----- Records for this exercise -----
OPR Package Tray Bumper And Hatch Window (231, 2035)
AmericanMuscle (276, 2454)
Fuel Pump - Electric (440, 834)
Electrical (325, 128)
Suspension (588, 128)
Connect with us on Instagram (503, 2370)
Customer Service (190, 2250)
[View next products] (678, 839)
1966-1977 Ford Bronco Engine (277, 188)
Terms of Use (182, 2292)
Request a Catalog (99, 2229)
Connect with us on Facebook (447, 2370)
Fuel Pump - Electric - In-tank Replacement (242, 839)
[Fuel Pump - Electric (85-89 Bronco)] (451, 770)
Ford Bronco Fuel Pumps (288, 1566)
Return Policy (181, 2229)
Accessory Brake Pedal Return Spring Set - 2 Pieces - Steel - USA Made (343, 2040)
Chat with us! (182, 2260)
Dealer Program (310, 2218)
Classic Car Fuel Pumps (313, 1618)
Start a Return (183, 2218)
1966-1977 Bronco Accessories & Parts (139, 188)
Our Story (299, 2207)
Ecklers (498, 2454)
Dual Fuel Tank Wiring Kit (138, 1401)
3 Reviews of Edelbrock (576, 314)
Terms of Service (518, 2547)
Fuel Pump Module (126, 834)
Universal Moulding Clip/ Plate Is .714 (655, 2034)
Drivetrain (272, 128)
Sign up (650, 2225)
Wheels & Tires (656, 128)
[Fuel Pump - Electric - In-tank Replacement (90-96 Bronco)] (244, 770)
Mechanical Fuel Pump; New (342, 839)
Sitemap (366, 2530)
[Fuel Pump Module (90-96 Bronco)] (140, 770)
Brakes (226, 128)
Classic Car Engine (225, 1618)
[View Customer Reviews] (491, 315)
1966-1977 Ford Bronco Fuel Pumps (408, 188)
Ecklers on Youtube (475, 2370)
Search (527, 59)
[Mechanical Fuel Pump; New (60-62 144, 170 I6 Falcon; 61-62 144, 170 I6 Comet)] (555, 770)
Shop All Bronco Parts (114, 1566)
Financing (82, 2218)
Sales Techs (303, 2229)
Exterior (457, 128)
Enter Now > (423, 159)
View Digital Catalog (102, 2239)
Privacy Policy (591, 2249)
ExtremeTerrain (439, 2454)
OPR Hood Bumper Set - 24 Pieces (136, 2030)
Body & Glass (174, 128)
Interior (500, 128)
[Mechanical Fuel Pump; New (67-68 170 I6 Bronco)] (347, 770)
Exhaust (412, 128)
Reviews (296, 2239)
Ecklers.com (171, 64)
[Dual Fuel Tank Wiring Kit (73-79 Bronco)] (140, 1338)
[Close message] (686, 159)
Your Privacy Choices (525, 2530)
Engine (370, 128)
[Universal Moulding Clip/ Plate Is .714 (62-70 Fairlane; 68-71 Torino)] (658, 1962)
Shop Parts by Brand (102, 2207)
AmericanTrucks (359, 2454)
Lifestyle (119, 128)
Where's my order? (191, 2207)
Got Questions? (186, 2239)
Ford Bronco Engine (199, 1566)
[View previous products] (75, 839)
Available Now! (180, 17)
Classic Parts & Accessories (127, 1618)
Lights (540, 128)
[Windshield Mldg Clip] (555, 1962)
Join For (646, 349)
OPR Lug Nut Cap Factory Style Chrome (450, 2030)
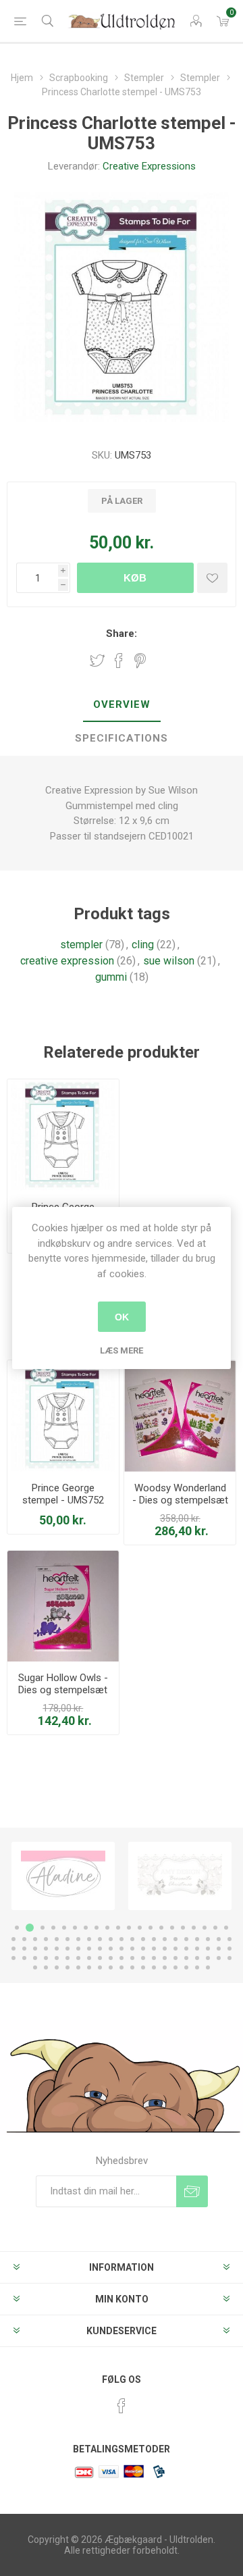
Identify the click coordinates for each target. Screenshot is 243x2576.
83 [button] (229, 1958)
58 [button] (186, 1949)
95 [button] (154, 1967)
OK (122, 1317)
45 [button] (46, 1949)
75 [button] (143, 1958)
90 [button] (100, 1967)
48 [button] (78, 1949)
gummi (111, 977)
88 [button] (78, 1967)
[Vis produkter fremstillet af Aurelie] (180, 1876)
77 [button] (165, 1958)
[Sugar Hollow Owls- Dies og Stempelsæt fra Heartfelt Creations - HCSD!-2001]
-----
* **What is needed**: Output nothing except an exact copy of the records above, with the images left out.

* **Problem solution**:
OPR Package Tray Bumper And Hatch Window (231, 2035)
AmericanMuscle (276, 2454)
Fuel Pump - Electric (440, 834)
Electrical (325, 128)
Suspension (588, 128)
Connect with us on Instagram (503, 2370)
Customer Service (190, 2250)
[View next products] (678, 839)
1966-1977 Ford Bronco Engine (277, 188)
Terms of Use (182, 2292)
Request a Catalog (99, 2229)
Connect with us on Facebook (447, 2370)
Fuel Pump - Electric - In-tank Replacement (242, 839)
[Fuel Pump - Electric (85-89 Bronco)] (451, 770)
Ford Bronco Fuel Pumps (288, 1566)
Return Policy (181, 2229)
Accessory Brake Pedal Return Spring Set - 2 Pieces - Steel - USA Made (343, 2040)
Chat with us! (182, 2260)
Dealer Program (310, 2218)
Classic Car Fuel Pumps (313, 1618)
Start a Return (183, 2218)
1966-1977 Bronco Accessories & Parts (139, 188)
Our Story (299, 2207)
Ecklers (498, 2454)
Dual Fuel Tank Wiring Kit (138, 1401)
3 Reviews of Edelbrock (576, 314)
Terms of Service (518, 2547)
Fuel Pump Module (126, 834)
Universal Moulding Clip/ Plate Is .714 (655, 2034)
Drivetrain (272, 128)
Sign up (650, 2225)
Wheels & Tires (656, 128)
[Fuel Pump - Electric - In-tank Replacement (90-96 Bronco)] (244, 770)
Mechanical Fuel Pump; New (342, 839)
Sitemap (366, 2530)
[Fuel Pump Module (90-96 Bronco)] (140, 770)
Brakes (226, 128)
Classic Car Engine (225, 1618)
[View Customer Reviews] (491, 315)
1966-1977 Ford Bronco Fuel Pumps (408, 188)
Ecklers on Youtube (475, 2370)
Search (527, 59)
[Mechanical Fuel Pump; New (60-62 144, 170 I6 Falcon; 61-62 144, 170 I6 Comet)] (555, 770)
Shop All Bronco Parts (114, 1566)
Financing (82, 2218)
Sales Techs (303, 2229)
Exterior (457, 128)
Enter Now > (423, 159)
View Digital Catalog (102, 2239)
Privacy Policy (591, 2249)
ExtremeTerrain (439, 2454)
OPR Hood Bumper Set - 24 Pieces (136, 2030)
Body & Glass (174, 128)
Interior (500, 128)
[Mechanical Fuel Pump; New (67-68 170 I6 Bronco)] (347, 770)
Exhaust (412, 128)
Reviews (296, 2239)
Ecklers.com (171, 64)
[Dual Fuel Tank Wiring Kit (73-79 Bronco)] (140, 1338)
[Close message] (686, 159)
Your Privacy Choices (525, 2530)
Engine (370, 128)
[Universal Moulding Clip/ Plate Is .714 (62-70 Fairlane; 68-71 Torino)] (658, 1962)
Shop Parts by Brand (102, 2207)
AmericanTrucks (359, 2454)
Lifestyle (119, 128)
Where's my order? (191, 2207)
Got Questions? (186, 2239)
Ford Bronco Engine (199, 1566)
[View previous products] (75, 839)
Available Now! (180, 17)
Classic Parts & Accessories (127, 1618)
Lights (540, 128)
[Windshield Mldg Clip] (555, 1962)
Join For (646, 349)
OPR Lug Nut Cap Factory Style Chrome (450, 2030)
Identify the click coordinates for each target. Screenshot is 243x2576.
83 [button] (229, 1958)
58 [button] (186, 1949)
95 [button] (154, 1967)
OK (122, 1317)
45 [button] (46, 1949)
75 [button] (143, 1958)
90 [button] (100, 1967)
48 [button] (78, 1949)
gummi (111, 977)
88 [button] (78, 1967)
[Vis produkter fremstillet af Aurelie] (180, 1876)
77 [button] (165, 1958)
[Sugar Hollow Owls- Dies og Stempelsæt fra Heartfelt Creations - HCSD!-2001]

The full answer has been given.